— What to do —
Examine each line of the data. Copy those that contain the string "Toggle".

— Material for this task —
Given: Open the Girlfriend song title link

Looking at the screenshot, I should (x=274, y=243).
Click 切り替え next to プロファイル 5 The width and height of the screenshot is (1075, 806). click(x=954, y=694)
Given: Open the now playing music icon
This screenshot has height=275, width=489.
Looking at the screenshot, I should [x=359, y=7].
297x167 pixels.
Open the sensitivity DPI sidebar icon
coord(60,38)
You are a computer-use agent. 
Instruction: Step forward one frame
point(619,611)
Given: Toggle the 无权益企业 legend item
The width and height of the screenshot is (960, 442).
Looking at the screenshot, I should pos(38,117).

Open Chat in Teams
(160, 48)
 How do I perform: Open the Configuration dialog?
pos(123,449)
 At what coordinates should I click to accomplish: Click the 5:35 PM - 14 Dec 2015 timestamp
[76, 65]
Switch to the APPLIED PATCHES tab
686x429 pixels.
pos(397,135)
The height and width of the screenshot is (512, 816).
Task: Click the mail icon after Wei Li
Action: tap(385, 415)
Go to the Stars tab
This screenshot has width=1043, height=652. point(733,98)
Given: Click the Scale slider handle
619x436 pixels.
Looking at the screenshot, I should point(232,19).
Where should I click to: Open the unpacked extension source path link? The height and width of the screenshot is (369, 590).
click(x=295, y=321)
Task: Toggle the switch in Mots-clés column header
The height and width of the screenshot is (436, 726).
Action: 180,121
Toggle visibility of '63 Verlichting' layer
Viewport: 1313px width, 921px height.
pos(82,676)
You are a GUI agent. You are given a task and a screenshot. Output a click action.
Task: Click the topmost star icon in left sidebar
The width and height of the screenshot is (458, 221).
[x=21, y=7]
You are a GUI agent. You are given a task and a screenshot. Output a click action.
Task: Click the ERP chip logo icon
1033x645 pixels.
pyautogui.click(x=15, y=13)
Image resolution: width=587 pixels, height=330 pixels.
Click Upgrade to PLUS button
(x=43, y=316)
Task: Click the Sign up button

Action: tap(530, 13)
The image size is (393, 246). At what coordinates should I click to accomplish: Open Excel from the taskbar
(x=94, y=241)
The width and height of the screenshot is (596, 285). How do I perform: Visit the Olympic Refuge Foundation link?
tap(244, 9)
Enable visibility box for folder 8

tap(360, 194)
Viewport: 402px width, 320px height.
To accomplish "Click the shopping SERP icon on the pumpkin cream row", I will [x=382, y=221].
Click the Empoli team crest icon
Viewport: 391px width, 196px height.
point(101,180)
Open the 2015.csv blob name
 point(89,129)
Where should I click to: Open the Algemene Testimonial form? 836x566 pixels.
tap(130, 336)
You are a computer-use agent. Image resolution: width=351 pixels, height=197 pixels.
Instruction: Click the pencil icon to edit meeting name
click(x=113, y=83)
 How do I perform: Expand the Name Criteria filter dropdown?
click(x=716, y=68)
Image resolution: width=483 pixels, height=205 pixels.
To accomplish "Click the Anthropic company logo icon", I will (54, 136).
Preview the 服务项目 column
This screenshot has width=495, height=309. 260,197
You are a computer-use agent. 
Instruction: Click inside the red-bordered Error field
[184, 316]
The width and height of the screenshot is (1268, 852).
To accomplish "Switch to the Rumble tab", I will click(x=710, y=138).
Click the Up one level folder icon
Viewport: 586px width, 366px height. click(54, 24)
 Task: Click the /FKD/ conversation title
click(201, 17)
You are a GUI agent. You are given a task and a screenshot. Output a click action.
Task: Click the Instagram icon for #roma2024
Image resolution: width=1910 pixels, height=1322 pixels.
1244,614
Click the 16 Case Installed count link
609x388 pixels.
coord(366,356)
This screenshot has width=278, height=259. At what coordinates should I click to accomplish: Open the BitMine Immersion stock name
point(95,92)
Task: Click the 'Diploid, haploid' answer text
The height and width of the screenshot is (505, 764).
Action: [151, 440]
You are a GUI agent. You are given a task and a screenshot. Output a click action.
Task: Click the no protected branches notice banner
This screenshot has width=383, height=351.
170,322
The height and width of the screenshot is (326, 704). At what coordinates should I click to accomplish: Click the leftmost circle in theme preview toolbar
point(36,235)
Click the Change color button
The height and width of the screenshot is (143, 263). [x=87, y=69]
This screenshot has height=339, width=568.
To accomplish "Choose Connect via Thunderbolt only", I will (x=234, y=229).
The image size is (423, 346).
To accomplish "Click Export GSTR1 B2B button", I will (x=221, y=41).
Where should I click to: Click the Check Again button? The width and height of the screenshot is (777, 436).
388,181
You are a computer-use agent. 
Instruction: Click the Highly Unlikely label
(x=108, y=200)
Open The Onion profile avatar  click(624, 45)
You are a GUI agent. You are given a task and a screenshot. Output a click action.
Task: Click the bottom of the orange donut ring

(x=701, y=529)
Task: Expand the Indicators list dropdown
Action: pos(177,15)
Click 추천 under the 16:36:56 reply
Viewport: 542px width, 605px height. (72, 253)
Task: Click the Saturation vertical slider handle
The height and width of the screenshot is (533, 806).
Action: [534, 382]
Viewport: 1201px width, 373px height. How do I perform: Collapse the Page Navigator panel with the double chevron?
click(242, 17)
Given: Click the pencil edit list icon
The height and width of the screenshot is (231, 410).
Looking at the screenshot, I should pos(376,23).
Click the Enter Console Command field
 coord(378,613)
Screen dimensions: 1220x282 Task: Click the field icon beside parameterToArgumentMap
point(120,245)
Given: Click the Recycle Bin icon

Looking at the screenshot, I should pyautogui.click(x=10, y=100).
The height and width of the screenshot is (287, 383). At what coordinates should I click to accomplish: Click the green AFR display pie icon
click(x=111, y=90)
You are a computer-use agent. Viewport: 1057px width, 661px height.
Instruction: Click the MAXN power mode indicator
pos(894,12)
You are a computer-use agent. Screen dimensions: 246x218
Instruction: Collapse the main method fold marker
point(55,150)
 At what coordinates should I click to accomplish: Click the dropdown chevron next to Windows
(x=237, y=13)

— Output of the exercise —
Given: Toggle the 无权益企业 legend item
Task: Toggle the switch in Mots-clés column header
Toggle visibility of '63 Verlichting' layer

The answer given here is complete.